Freud’s materialistic view of the world explains his rejection of the existence of prophetic dreams and the spirit world, although he was still prepared to accept—even at the height of his professional eminence and albeit hesitantly—the possibility of telepathic dreams.41 His core belief that dreams were firmly rooted in an individual’s unconscious also caused him to reject the dramatic assertion by his colleague Carl Jung that some aspects of the unconscious are shared and common to all humanity. According to Jung, some dreams come from a region of the mind termed the “collective unconscious,” a depository of memories, images, and mythologies from the ancient past. Although they are largely forgotten at a conscious level by modern civilized Europeans, they may be accessible during sleep, when rationality is suspended. They reflect a natural wisdom deep within the human unconscious. They connect the dreamer with the past and provide insights that can give guidance along the path of self-development.

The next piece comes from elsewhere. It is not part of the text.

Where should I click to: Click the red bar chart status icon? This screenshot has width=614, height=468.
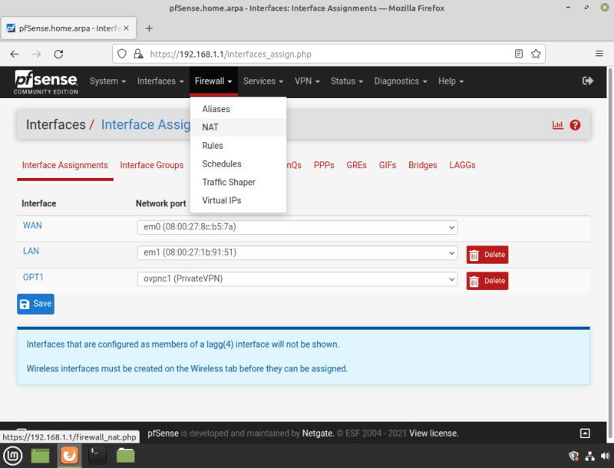coord(558,125)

It is hardly surprising that some of Jung’s ideas, including suspended rationality and the shared unconscious, which he frequently expressed using the language and concepts of alchemy, found a receptive audience among many occultists. For several years during the 1950s, Colquhoun herself was associated with the London-based Buck Research Unit in Psychodynamics, run by Alice Buck, a Jungian psychotherapist. Although its duration is unclear, Colquhoun also underwent a period of psychotherapy with Dr. Buck, who was prepared to analyze her dreams by letter in addition to meeting with her in group therapy sessions. The Jungian context of the research unit is clear from Colquhoun’s brief account of its activities, “Divination Up-to-Date.” The research interests of the group included the extent to which shared dreams could be analyzed and used to predict natural or man-made disasters. Buck disagreed with occultists on some points and regarded shared dreams (which might include clairvoyant content) as instances not of astral travel but of two individuals “inter dreaming”—that is, simultaneously accessing an aspect of the shared unconscious. In 1950, Colquhoun and Buck experienced one such shared dream, consisting of geometrical forms, which were later used as the design for the dust wrapper of the book in which Buck gave her own account of the research unit’s activities.42
For his part, André Breton had no doubt as to the central role of dreams in the surrealist quest for truth. Basing many of surrealism’s investigatory methods on Freud and contemporary psychiatry (including the study of dreams and hallucinations, and the use of automatic writing and free association), Breton regarded it as a fundamental truth that the world of dreams and the waking world are but one; both are of equal importance, and each is as incomplete as the other. In place of the traditional viewpoint that treats dreaming and the waking state as opposites, Breton wanted to substitute reciprocity—hence the metaphor of communicating vessels that he developed in Les vases communicants (1932), the book that contains his most detailed discussion of dreams.43 Breton imagined existence as two interconnected containers, one being the dream state and the other the waking state. Because they are constantly connected to each other, they are in a state of equilibrium and material can flow freely in either direction.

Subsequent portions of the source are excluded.